### Exercise requirements
Sift the material for lines containing "first", and return them.

::: Input records

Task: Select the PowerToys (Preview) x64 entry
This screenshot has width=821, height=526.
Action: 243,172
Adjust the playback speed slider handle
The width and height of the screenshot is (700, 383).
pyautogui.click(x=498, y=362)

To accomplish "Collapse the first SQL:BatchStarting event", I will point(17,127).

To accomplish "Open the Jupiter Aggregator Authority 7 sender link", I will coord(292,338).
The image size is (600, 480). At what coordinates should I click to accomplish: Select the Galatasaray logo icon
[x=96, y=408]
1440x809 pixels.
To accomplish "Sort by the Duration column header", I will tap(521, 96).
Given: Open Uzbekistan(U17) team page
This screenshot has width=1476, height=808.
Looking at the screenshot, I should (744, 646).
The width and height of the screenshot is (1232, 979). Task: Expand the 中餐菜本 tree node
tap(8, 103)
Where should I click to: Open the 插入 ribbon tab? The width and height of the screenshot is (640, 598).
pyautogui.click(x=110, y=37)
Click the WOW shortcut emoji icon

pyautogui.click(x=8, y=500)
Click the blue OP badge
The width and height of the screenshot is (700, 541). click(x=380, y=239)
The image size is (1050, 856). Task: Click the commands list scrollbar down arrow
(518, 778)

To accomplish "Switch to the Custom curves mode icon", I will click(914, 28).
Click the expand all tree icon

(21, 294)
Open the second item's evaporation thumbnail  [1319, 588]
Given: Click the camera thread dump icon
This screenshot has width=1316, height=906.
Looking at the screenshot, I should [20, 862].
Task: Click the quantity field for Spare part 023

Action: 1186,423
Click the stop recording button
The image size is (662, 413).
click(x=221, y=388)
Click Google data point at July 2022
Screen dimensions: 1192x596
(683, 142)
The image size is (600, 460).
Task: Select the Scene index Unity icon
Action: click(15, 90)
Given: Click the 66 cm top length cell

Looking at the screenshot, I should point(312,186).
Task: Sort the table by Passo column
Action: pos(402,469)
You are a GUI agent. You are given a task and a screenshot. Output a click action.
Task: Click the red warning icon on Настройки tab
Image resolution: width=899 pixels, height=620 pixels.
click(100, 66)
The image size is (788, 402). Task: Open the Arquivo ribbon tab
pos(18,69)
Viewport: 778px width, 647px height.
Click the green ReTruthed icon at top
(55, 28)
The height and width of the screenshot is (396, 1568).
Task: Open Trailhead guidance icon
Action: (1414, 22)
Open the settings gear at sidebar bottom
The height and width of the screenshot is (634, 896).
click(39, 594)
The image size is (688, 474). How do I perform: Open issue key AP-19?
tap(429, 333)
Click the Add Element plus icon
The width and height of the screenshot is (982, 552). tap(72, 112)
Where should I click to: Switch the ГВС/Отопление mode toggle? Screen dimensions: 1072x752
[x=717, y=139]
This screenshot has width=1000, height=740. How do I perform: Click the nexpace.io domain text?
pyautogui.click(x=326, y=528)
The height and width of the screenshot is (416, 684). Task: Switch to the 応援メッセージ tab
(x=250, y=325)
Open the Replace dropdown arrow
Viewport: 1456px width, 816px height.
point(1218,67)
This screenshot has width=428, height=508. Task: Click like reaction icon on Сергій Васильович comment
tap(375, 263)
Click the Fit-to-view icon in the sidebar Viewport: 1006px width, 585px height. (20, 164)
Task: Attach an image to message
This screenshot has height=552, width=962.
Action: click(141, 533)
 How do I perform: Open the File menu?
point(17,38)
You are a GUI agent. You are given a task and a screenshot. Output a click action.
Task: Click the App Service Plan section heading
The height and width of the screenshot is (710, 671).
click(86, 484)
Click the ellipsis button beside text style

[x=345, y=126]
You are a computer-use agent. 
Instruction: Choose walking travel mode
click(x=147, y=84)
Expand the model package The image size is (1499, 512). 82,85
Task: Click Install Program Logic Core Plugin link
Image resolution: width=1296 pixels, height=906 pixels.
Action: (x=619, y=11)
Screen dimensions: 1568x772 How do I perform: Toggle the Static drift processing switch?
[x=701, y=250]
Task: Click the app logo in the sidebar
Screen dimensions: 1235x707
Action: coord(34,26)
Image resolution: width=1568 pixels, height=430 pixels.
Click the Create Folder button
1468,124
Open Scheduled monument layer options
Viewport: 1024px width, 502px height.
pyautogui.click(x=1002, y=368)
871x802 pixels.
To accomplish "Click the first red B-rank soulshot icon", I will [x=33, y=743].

::::::

### Result of the task
To accomplish "Collapse the first SQL:BatchStarting event", I will point(17,127).
To accomplish "Click the first red B-rank soulshot icon", I will [x=33, y=743].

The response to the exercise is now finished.